Mr. Clavet responds that the HELOC is more akin to a checking account than a loan agreement because the account is "funded with real estate" rather than money, as CNB took title to the residence in the form of a mortgage to secure all "withdrawals" made against the fund balance. (Pl's Opp. to Def's Adj. Mot. 2.) Mr. Clavet further argues that the conditions and contingencies cited by Mr. Dean "are simply the ordinary rights of [CNB] to close the account if the account holders do something to impair the assets held on deposit by [CNB], if various government actions impair the account relationship, and the like." (Pl's Opp. Motion 4.) The main thrust of Mr. Clavet's argument is that the Summons to Trustee is the only obstacle stopping Mr. Dean from simply writing a check for the full available balance of the account—nearly a million dollars (see Def's Adj.

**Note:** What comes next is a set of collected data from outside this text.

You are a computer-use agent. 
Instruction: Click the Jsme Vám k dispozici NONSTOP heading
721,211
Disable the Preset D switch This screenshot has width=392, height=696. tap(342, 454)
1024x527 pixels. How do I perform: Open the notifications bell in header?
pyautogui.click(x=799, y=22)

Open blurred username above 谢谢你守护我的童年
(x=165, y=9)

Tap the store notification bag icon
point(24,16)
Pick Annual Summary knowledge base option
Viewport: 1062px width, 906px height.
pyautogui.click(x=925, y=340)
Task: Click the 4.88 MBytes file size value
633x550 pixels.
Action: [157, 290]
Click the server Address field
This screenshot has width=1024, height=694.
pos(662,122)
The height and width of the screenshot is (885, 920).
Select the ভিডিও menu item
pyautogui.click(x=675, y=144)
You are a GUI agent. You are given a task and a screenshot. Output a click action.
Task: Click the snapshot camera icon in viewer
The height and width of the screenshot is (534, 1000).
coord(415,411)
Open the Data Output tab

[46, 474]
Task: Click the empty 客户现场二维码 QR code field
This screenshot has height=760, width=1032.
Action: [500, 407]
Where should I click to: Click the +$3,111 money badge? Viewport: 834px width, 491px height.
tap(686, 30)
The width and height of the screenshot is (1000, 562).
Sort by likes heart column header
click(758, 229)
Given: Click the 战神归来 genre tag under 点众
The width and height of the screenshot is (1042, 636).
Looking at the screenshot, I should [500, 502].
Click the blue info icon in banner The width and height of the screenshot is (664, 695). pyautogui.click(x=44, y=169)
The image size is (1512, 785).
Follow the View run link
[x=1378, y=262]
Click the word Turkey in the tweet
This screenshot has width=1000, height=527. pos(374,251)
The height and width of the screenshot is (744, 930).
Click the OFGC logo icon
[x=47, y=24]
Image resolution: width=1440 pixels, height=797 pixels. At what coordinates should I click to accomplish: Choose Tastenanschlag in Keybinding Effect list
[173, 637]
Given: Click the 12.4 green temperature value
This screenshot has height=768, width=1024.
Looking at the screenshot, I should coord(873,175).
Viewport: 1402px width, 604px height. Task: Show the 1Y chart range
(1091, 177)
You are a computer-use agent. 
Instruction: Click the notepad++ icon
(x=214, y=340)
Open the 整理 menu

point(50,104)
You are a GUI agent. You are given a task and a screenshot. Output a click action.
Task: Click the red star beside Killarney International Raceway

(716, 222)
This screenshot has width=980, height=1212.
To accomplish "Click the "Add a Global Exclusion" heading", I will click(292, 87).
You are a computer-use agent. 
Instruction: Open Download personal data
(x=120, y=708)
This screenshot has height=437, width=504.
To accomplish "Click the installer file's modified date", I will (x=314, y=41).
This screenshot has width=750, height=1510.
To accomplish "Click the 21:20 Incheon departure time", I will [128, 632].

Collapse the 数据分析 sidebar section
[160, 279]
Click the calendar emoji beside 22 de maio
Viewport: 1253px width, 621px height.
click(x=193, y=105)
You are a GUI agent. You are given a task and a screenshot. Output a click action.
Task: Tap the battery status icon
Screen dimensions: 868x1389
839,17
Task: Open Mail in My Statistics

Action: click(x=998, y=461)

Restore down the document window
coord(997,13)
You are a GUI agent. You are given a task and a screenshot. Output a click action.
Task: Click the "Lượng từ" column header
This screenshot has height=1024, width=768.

Mot., Ex. B)—notwithstanding the conditions and contingencies listed in the loan agreement.

An "order discharging the trustee is subject to an immediate appeal as an exception to the 'final judgment' rule, because 'great and irreparable loss' may otherwise result." Loyal Erectors, Inc. v. Hamilton & Son, Inc., 312 A.2d 748, 751-52 (Me. 1973) (citing Fotsy v. Bishop, 232 A.2d 797 (Me. 1967)). "The burden is upon the plaintiff to show that the trustee should be charged." Loyal Erectors, Inc., 312 A.2d at 756.

Orders for attachment and trustee process are reviewable on appeal for an abuse of discretion or clear error. Libby O'Brien Kingsley & Champion, LLC v. Blanchard, 2015 ME 101, ¶ 5, 121 A.3d 109. However, the question of whether the HELOC is an attachable interest subject to trustee process pursuant to M.R. Civ. P. 4B and 14 M.R.S. §§ 2601-2714 is a question of law subject to de novo review. City of Bangor v. Penobscot Cty., 2005 ME 35, ¶ 9, 868 A.2d 177.

"In connection with the commencement of any personal action, [subject to exceptions not applicable here], trustee process may be used in the Superior Court . . . ." 14 M.R.S. § 2601. However, as to certain classes of property, "[n]o person shall be adjudged trustee[.]" 14 M.R.S. § 2602. The parties direct the Court's attention to one such exception for "[d]ebts due defendant:"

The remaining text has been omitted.